• What needs to be done:
Please take the entries below from the first line through the line containing "Liberty Fabrics (336, 1926)" and repeat them exactly, leaving out everything after.

-*-

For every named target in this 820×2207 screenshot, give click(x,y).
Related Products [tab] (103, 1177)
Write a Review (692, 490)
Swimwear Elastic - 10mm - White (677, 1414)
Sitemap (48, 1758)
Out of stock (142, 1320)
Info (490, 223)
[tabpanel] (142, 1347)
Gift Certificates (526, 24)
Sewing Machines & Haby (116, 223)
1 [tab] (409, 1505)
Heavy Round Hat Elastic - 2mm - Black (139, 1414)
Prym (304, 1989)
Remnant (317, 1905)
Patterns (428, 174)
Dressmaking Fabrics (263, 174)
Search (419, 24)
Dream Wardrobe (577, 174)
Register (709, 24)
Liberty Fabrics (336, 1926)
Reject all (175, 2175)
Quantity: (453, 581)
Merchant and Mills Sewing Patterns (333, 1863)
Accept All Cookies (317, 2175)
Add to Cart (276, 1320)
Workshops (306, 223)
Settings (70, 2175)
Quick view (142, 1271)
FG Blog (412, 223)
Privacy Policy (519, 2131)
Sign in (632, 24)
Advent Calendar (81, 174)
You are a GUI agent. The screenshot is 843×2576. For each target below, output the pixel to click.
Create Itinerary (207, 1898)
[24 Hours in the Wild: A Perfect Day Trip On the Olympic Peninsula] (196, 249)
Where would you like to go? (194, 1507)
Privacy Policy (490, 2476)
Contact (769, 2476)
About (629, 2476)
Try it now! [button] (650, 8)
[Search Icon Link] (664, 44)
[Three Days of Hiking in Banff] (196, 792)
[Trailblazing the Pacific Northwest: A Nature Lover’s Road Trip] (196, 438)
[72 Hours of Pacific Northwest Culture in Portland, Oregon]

-*-

• Task answer:
For every named target in this 820×2207 screenshot, give click(x,y).
Related Products [tab] (103, 1177)
Write a Review (692, 490)
Swimwear Elastic - 10mm - White (677, 1414)
Sitemap (48, 1758)
Out of stock (142, 1320)
Info (490, 223)
[tabpanel] (142, 1347)
Gift Certificates (526, 24)
Sewing Machines & Haby (116, 223)
1 [tab] (409, 1505)
Heavy Round Hat Elastic - 2mm - Black (139, 1414)
Prym (304, 1989)
Remnant (317, 1905)
Patterns (428, 174)
Dressmaking Fabrics (263, 174)
Search (419, 24)
Dream Wardrobe (577, 174)
Register (709, 24)
Liberty Fabrics (336, 1926)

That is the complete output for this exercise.